Most Americans with mental health issues are able to own firearms while not being a danger to themselves or others. In fact, most people with mental health problems have the same violence rate as anyone else. Only 3%-5% of violent acts are committed by those with a serious mental illness, and they are 10 times more likely to be a victim than an attacker. Take Thom Dunn for example. He wonders why “a peaceful and responsible person who happens to have a weird brain, have less of a right to protect themselves than, say, someone with a history of domestic violence?” To further restrict those just because they have a weird brain should never be allowed as it is not what America is all about. Nothing is black and white and no two Americans with mental illnesses are the same; unless someone could predict how each individual mentally ill person will act in the future— which is self-evidently impossible — this legislation is not only ineffective but dangerous. This would not only be dangerous because it would strip law-abiding citizens of their right to bear arms, but it would also lay the groundwork for potentially more second amendment infringements.

 

This is not the first push for unwarranted gun control and it certainly will not be the last.

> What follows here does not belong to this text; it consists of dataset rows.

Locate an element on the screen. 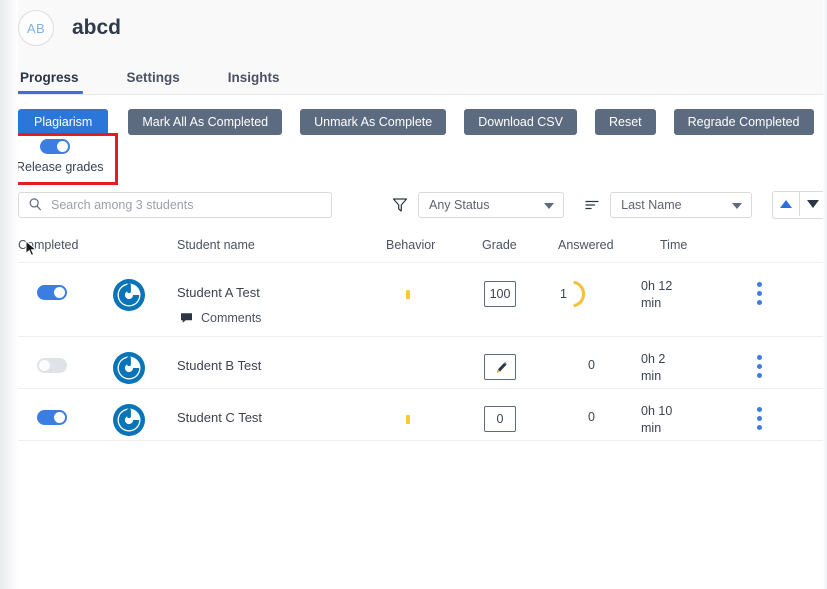  pen-icon is located at coordinates (501, 367).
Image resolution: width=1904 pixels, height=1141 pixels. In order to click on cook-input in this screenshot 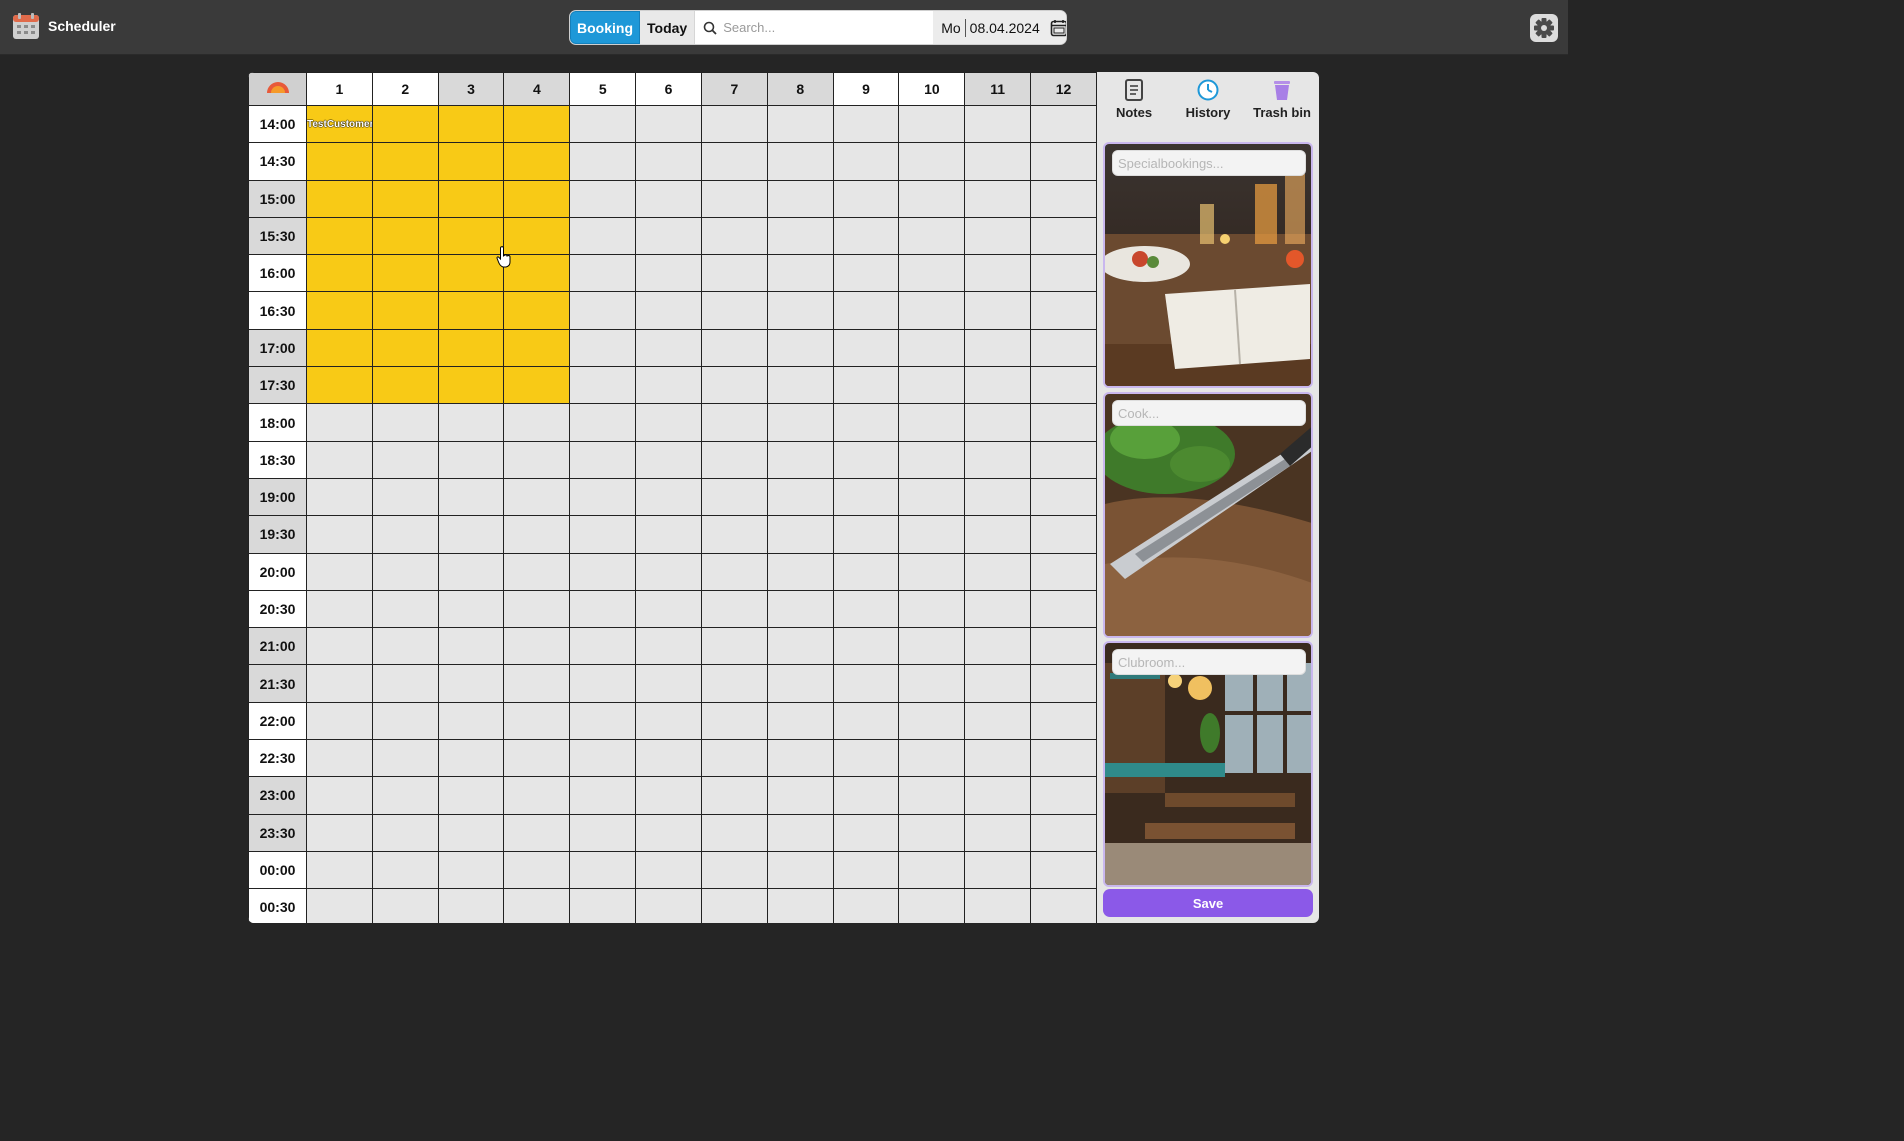, I will do `click(1209, 413)`.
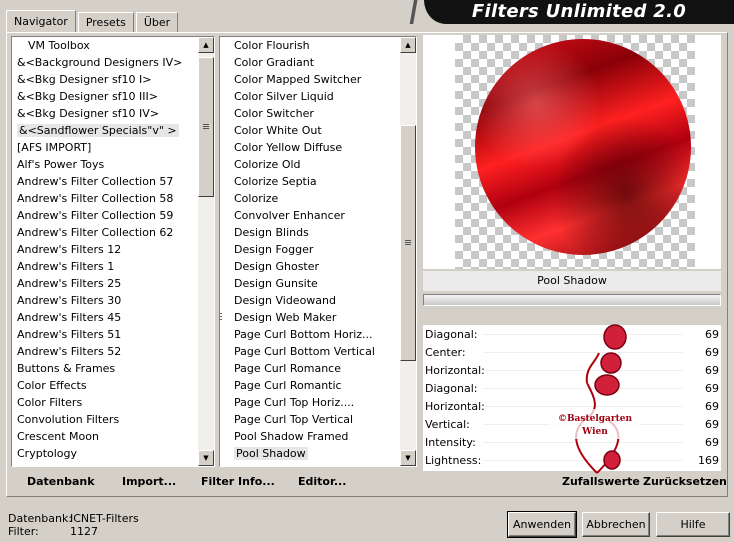  Describe the element at coordinates (105, 266) in the screenshot. I see `category-item: Andrew's Filters 1` at that location.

Looking over the years, gun control measures have been enacted or proposed for different reasons depending on the tragedy that motivated them. When tragedy strikes, anti-gun talking points will inevitably be pushed out through the media. New mental health checks are not new, but rather a recycled response to a gun violence tragedy. While mental illness is a real issue in America, it should be separated from gun issues. Statistics show that those affected by mental health issues are no less capable of taking another human life with a firearm than any other American, setting aside those with serious problems that are already addressed under our current laws. The Second Amendment is something to be protected, not restricted: the more restrictions we put on our Constitutional right to keep and bear arms, the less free we are as American citizens.